A Certain Closeness

Do you see any grammatical mistake in the sentence “He had developed a closeness to his recent suffering”? A classics teacher married to an author wrote to me a while ago to ask me this:

I am doing some editing on my wife’s new book (really, it’s just an excuse for me to get to read it a few times!), and she has a fairly consistent usage that Word (and the Internet) find to be completely unacceptable.

His wife was using phrases like a closeness, and Word was reporting that the first of those words should be dropped.

“Not one single example sounds better without the indefinite article,” my correspondent wrote. “Can you shed light on this? Are they just examples of noncount nouns shifting roles and acting as count nouns, or is there something else going on here?”

Word is clearly trying to implement the usual story about count nouns and noncount (or “mass”) nouns: that count nouns like chair take determiners such as a(n), one, and several, while noncount nouns like furniture don’t. You can talk about a chair or several chairs, whereas phrases like *a furniture or *several furnitures are ungrammatical.

And Word is trying (inconsistently, as we shall see) to impose a general rule that a noun can take the indefinite article if and only if it is a count noun.

That is not a correct rule for English. Almost every noncount noun allows at least some count-noun behavior. Beer is noncount, but you can say I’ll have a beer, (coercing beer into meaning “bottle or glass of beer”). Cement is noncount, but you can say Let’s try a different cement, forcing cement to be understood as “type of cement.”
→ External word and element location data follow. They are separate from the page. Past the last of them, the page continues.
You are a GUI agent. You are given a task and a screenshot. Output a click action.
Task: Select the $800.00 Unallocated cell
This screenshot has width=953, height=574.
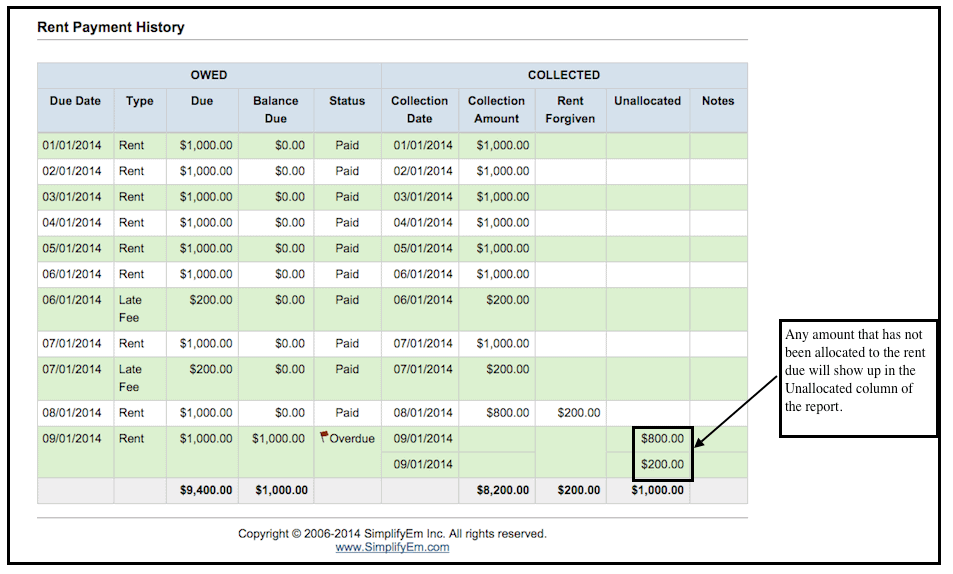click(662, 438)
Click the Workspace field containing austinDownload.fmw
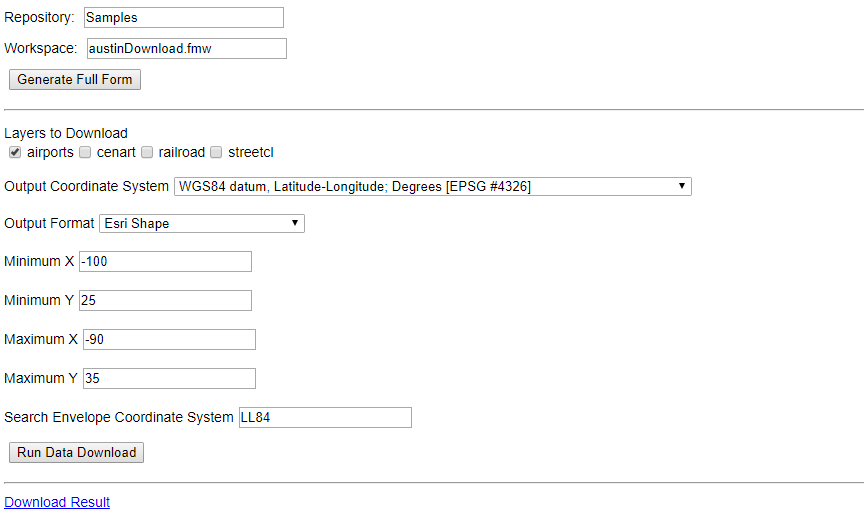 click(x=186, y=49)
So, is closeness grammatically like cement or like furniture? That question is empirical: To find the answer we should look at our practice as competent users of English, rather than assume that the grammar hackers at Microsoft have codified our practices accurately and can be taken as the relevant authority.

What I’m saying deserves boldface: It is vastly more likely that you know how to use your native language than that Microsoft programmers have achieved fully accurate automated grammar analysis and advice.
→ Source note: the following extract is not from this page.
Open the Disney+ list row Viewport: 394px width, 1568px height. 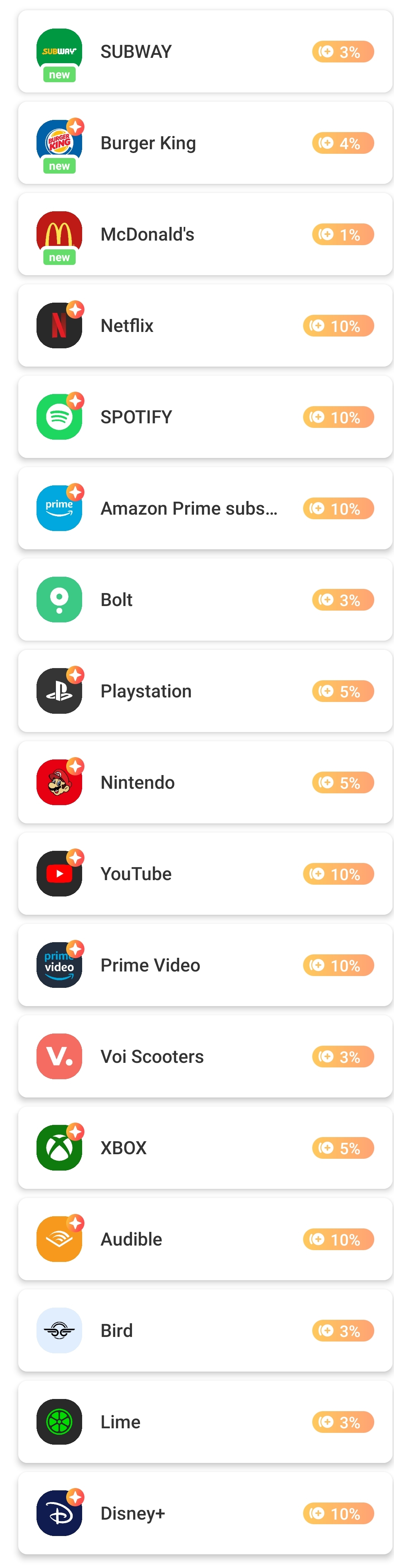[x=205, y=1512]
Computational linguists regularly test systems on a corpus of about 44 million words from 1987–89 issues of The Wall Street Journal which Mark Liberman persuaded the Journal to make available to the Association for Computational Linguistics about 25 years ago. There are occasional typographical errors in the files, yes, but for many purposes the WSJ corpus is as good a place to look for evidence about English as anywhere else.

A few seconds of computerized searching in WSJ yielded these examples (the first of which has the second occurrence of closeness in the corpus):

  1. I believe there is an increasing closeness among IOC members, as opposed to the political barriers that have existed in the past.
  2. We have garbage, I have to admit, but there’s a closeness.
  3. When you work with someone in that staff-member relationship, you develop a closeness that continues off of the Hill.

Any English speaker can see that these are not typos. There is nothing wrong with letting closeness take the indefinite article. Yet Word flags one of these examples, the second, as a possible error–despite treating the other two as fine. It is clearly inconsistent.

Word also (as my correspondent noted) identifies He had developed a closeness to his recent suffering as a possible grammar error, recommending replacement by He had developed closeness to his recent suffering, which has a different meaning and sounds wrong.

Worse still, when I tried typing They had a certain closeness, Word fingered that as an error, and recommended changing it to *They had certain closeness, which is definitely ungrammatical.

Finally there is the truly mysterious fact that Word identifies a frenzy as erroneous use of English. Frenzy is clearly and obviously a count noun. Dictionaries say so, and show the plural as frenzies. Yet Word impugns a frenzy in the same way as genuinely ungrammatical phrases like *a crockery and *a furniture.

The lesson for my correspondent is simple. Taking advice on usage from Word is like taking advice on investments from Bernie Madoff. The grammar-checking tool is a chaotic, unreliable, inconsistent, brain-dead piece of junkware. It can’t tell what’s grammatical and what isn’t, yet still it presumes to query every passive or split infinitive, and advise you falsely on when to use an indefinite article and hundreds of other points. Go to the Preferences pane and switch it off. Read your drafts carefully and revise assiduously, letting your own intuition be your guide. Don’t even think of getting your word processor to do it for you.